TASK DIRECTIONS: Leaving out all pictures, write down exactly the lines from the one containing "At what coordinates" through the last line of the material.

MATERIAL FOR THIS TASK:

⁂

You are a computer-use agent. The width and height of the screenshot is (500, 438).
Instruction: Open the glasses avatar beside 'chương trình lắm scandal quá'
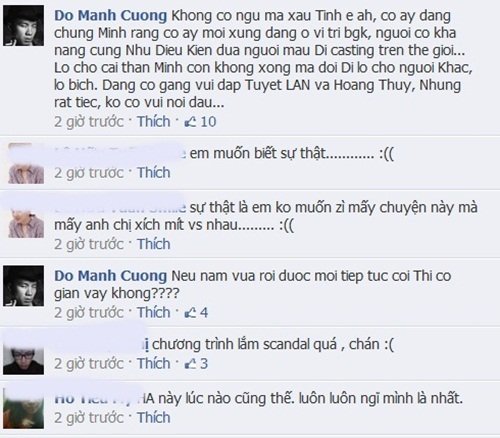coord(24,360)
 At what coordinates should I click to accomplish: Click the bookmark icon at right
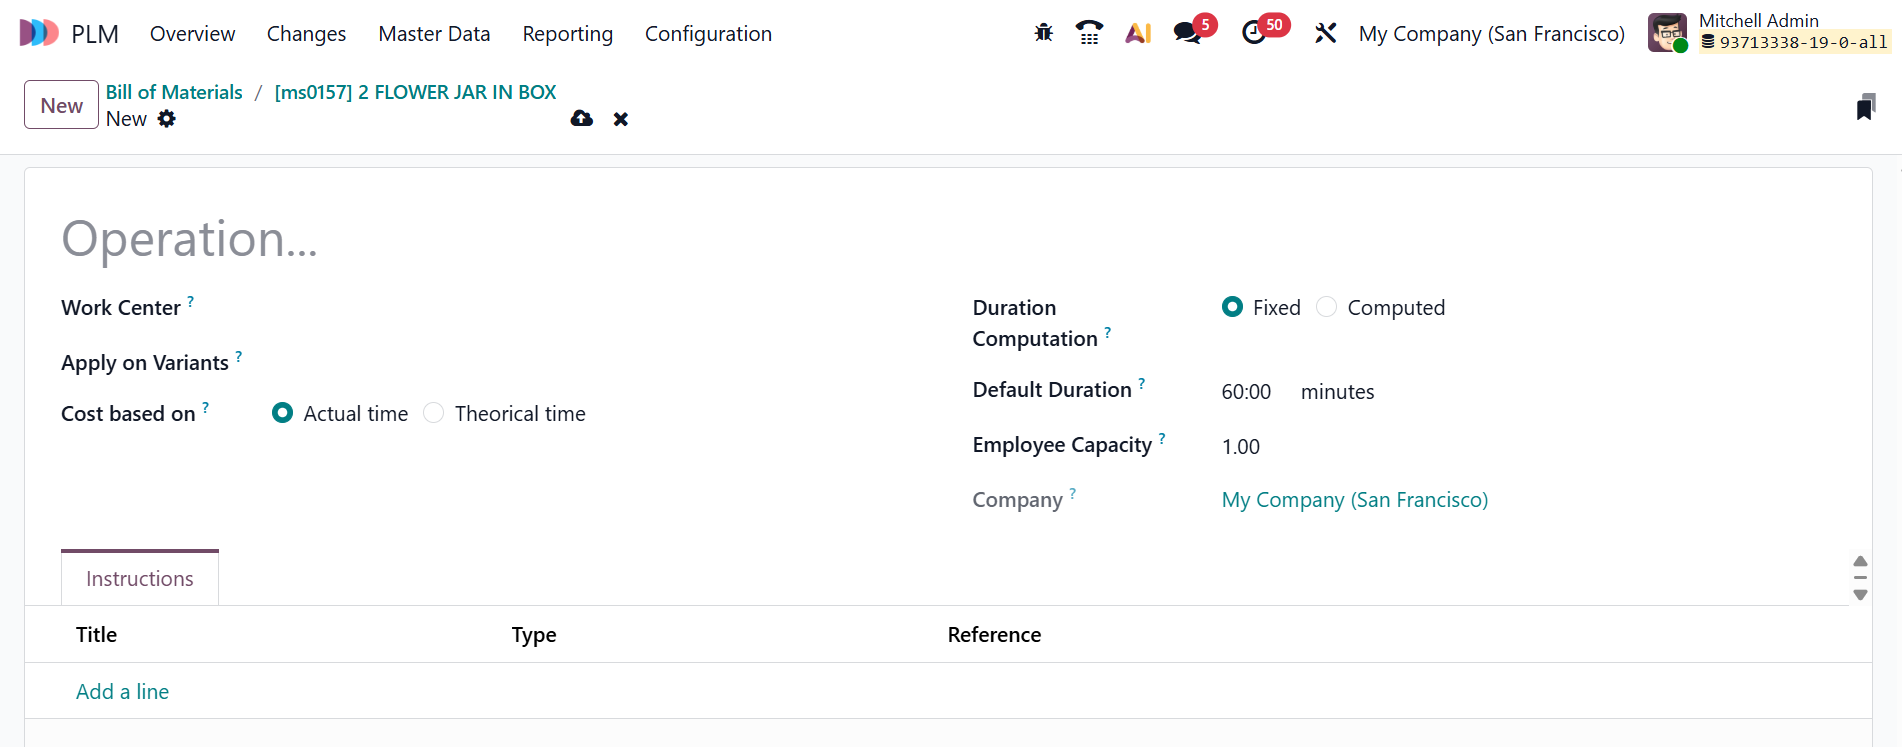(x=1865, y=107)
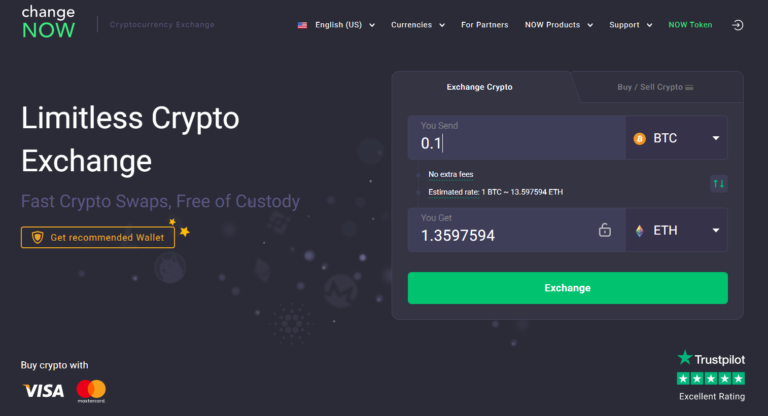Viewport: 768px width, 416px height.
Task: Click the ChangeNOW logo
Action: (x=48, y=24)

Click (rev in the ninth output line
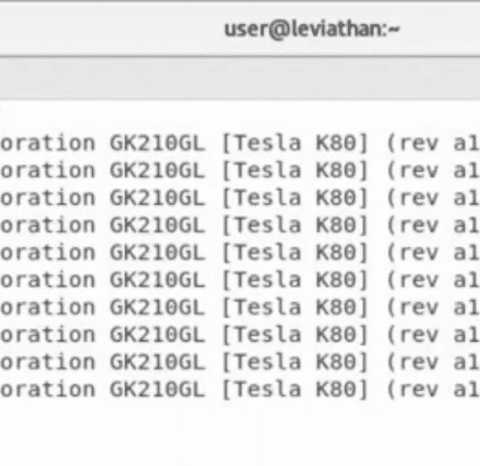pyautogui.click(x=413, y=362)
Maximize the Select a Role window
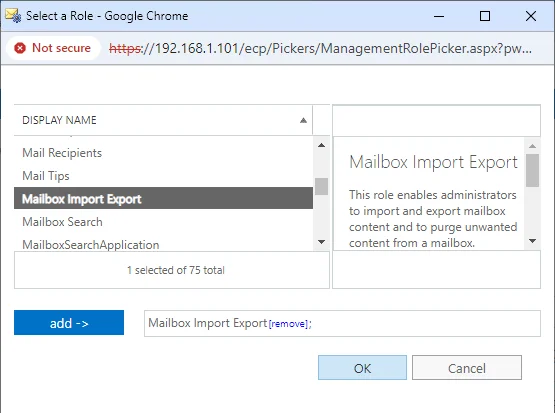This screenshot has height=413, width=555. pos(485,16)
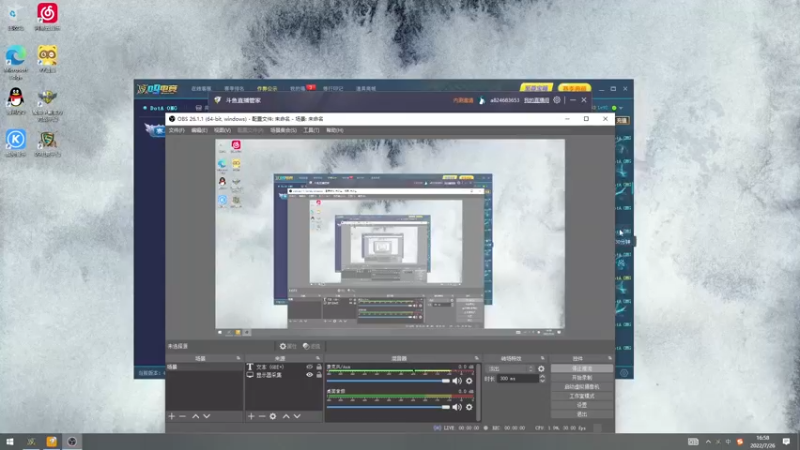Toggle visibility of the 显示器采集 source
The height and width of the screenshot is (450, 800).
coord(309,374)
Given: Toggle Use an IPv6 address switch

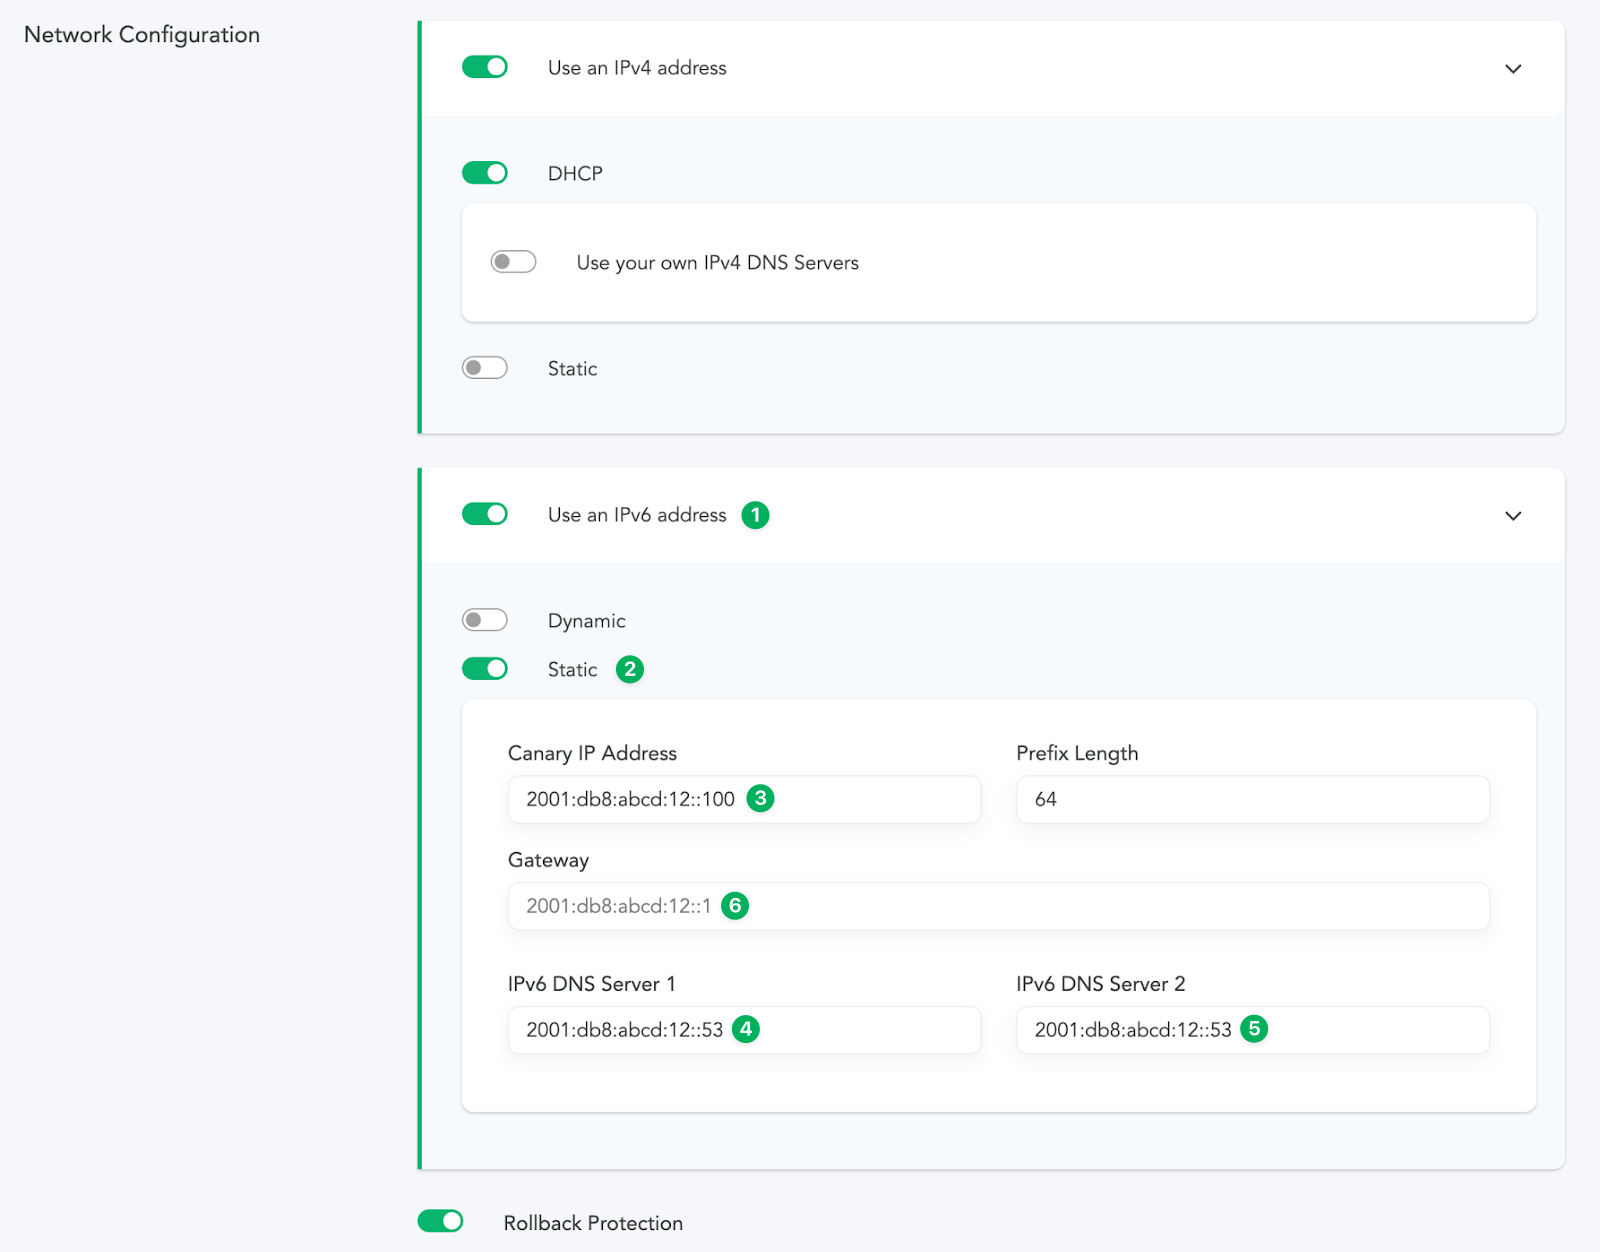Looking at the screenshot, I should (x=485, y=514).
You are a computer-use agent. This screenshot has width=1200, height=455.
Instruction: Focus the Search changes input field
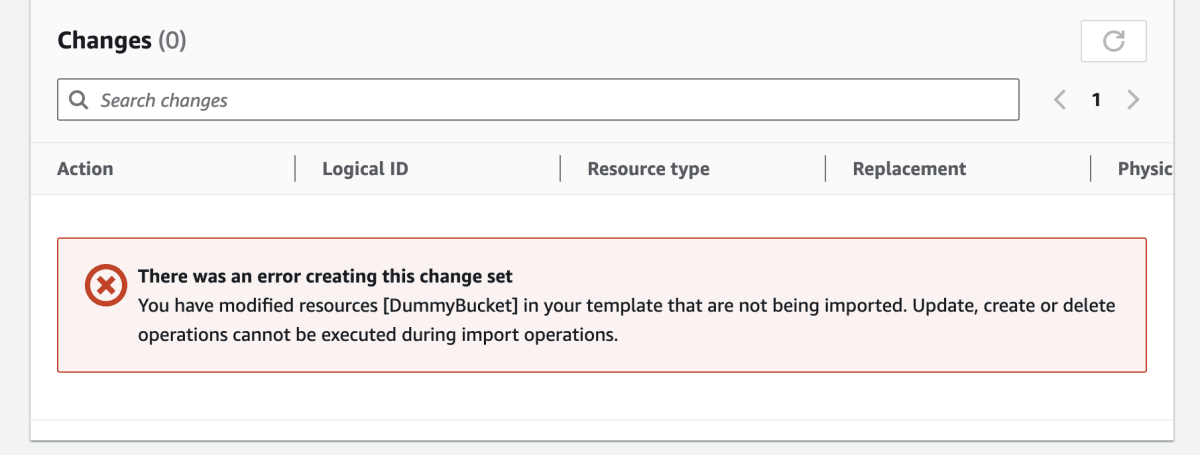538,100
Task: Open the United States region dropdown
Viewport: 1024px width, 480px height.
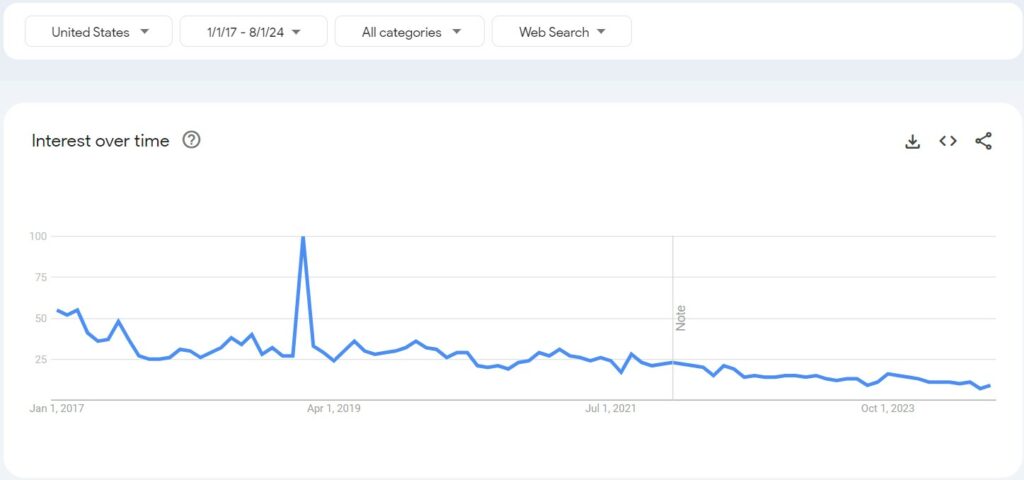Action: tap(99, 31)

⁂

EXERCISE RESULT:
 At what coordinates should I click to accomplish: Click the bookmark icon at right
(x=1865, y=107)
Viewport: 768px width, 416px height.
Task: Click the ChangeNOW logo
Action: (x=48, y=24)

Click (rev in the ninth output line
pyautogui.click(x=413, y=362)
Maximize the Select a Role window
This screenshot has height=413, width=555. pos(485,16)
Toggle visibility of the 显示器采集 source
The height and width of the screenshot is (450, 800).
coord(309,374)
Given: Toggle Use an IPv6 address switch

Looking at the screenshot, I should (x=485, y=514).
You are a computer-use agent. This screenshot has width=1200, height=455.
Instruction: Focus the Search changes input field
538,100
Task: Open the United States region dropdown
Viewport: 1024px width, 480px height.
Action: tap(99, 31)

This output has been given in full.